Teachers tend to be averse to sales and marketing. Strangely. It is strange because they’re presenting and selling daily lessons to a market of students, some of whom are paying good money to be there, learning. The best teachers are those who are passionate about their subject, injecting it with enthusiasm and vivid storytelling. They’re selling and marketing each day — they just don’t know it. Or, they don’t want to admit it. Some of these teachers are excellent salespeople, masters of their craft, the message, and its communication.
Think about some of your favorite classes you’ve taken. Why were they your favorite? Was it the subject? Was it the text? Or, was it the teacher who taught it and their methods of teaching that sold you so completely? It was almost certainly their method of teaching, their engagement, their enthusiasm, their care, their ability to transfer confidence in a lesson that sold you and convinced you. They injected great meaning into the subject they taught. One teacher may have been enough to inspire you to take on the subject of study as a major or career. The influence they had on your life is vast, and it only takes one.
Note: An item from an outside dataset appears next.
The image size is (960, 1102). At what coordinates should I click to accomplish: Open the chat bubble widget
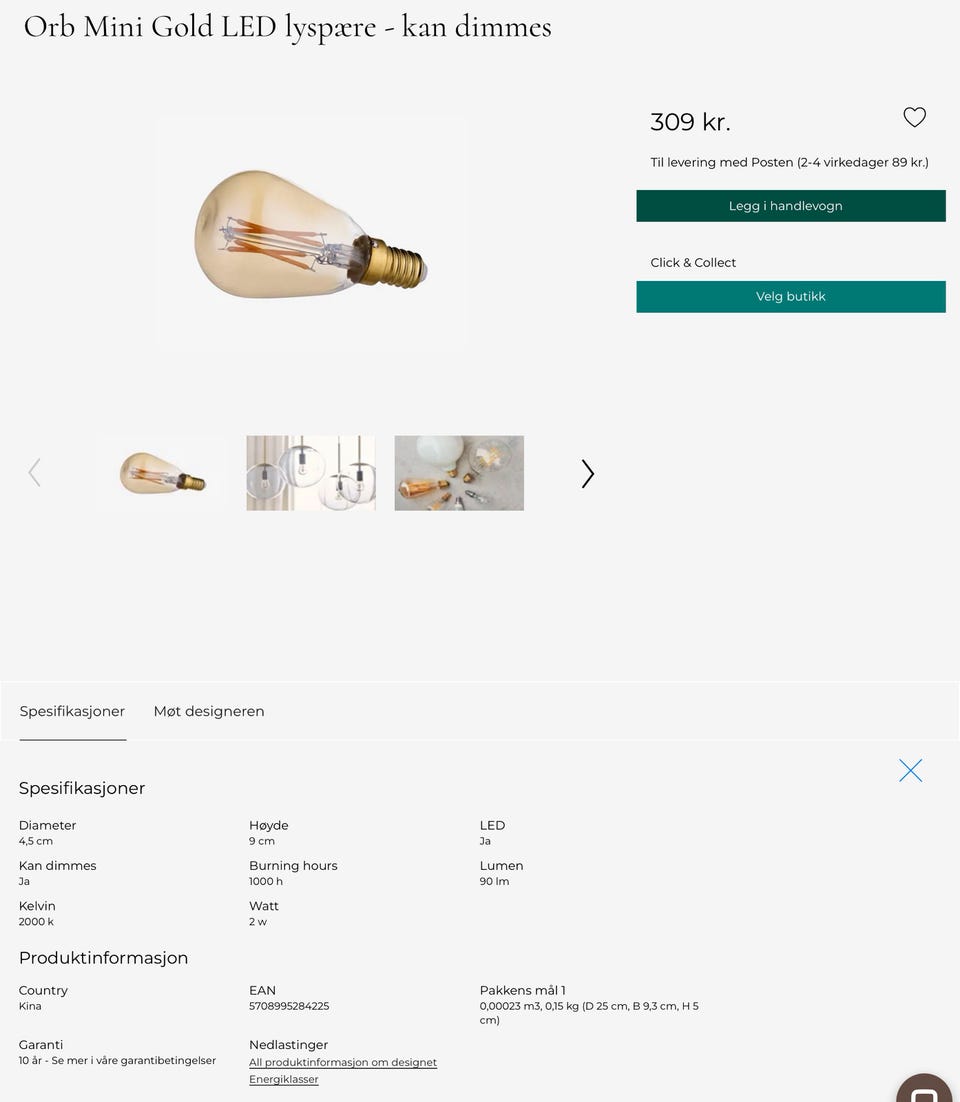tap(924, 1089)
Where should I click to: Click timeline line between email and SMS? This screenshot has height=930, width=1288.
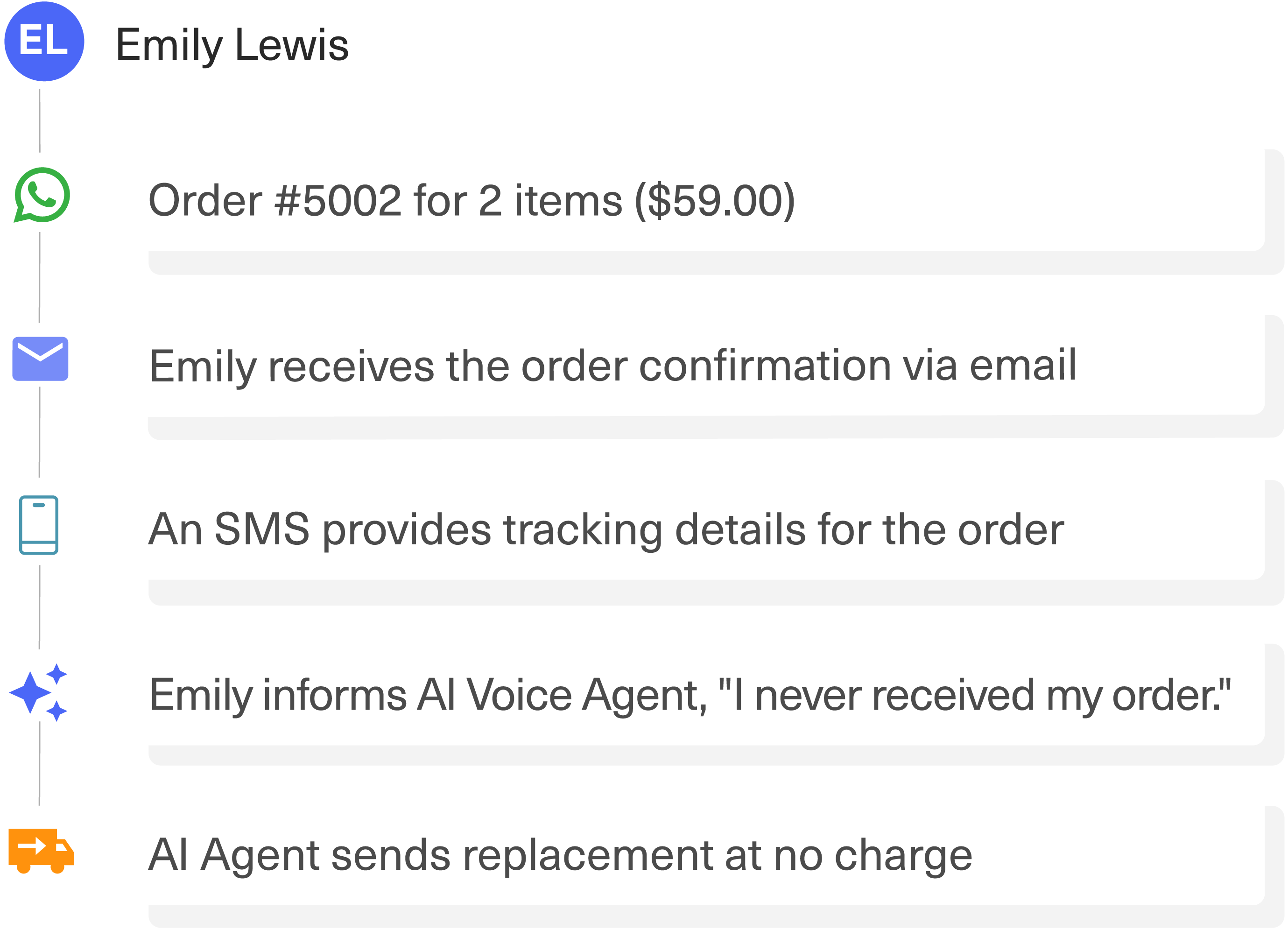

Today’s best marketing is training, teaching, and solving problems in advance. The value this provides without expectation of compensation builds trust and influence between the salesperson and the prospect. If you can prove capability and show trust before asking for anything in return, you’re on the right path to revenue, even recurring revenue. This is what makes certain peoples’ stance on marketing ironic: they’re already doing the best type of marketing available!
Sales is largely about problem-solving and helping others. The common misperception about sales is the classic used car salesman: sleazy, condescending, know-it-all, only in it for the money, willing to do anything for the sale. Within certain contexts, this is unfortunately correct. The new perception for sales is one who is helpful, giving, and a good problem-solver. One who provides value through problem-solving first without asking for anything in return. Someone who builds influence through helpful action, and who builds reputation within the marketplace. This is the ideal for the new, modern salesperson. With qualities like these, sales shifts from being annoying to welcomed rapidly.
People need not fear sales. They just misunderstand it. Like all things, to get over this misperception, it is best to find a mentor, someone who is great at sales and embodies the modern values it exudes. Watch what they say, how they say it, and their actions. They’re doing things that the novice may be unaware of. Also, note what they don’t do. What they don’t do can be as important as what they do. It is a disciplined set of thoughts and actions like anything else.
Look at the legacy of Zig Ziglar. Zig wrote dozens of books. He gave hundreds of speeches. He gave us the wonderful personal development and sales maxim, “You can get whatever you want so long as you first help enough people get whatever they want.” He taught us to give first. He taught by example. He was always teaching. His teaching via his books and speeches was his marketing. He inspired a generation of sales and marketing professionals, as well as thought leaders with his actions. He was also consistent — he kept going and going and going well into his eighties. He proved that retirement was unnecessary when you’re passionate and persevering and have a message you can’t wait to share again and again and again. He also taught that preaching a message and working consistently can help keep you young. He continues to inspire after he has left us as others pick up his work, his concepts, and teach them to the next generation.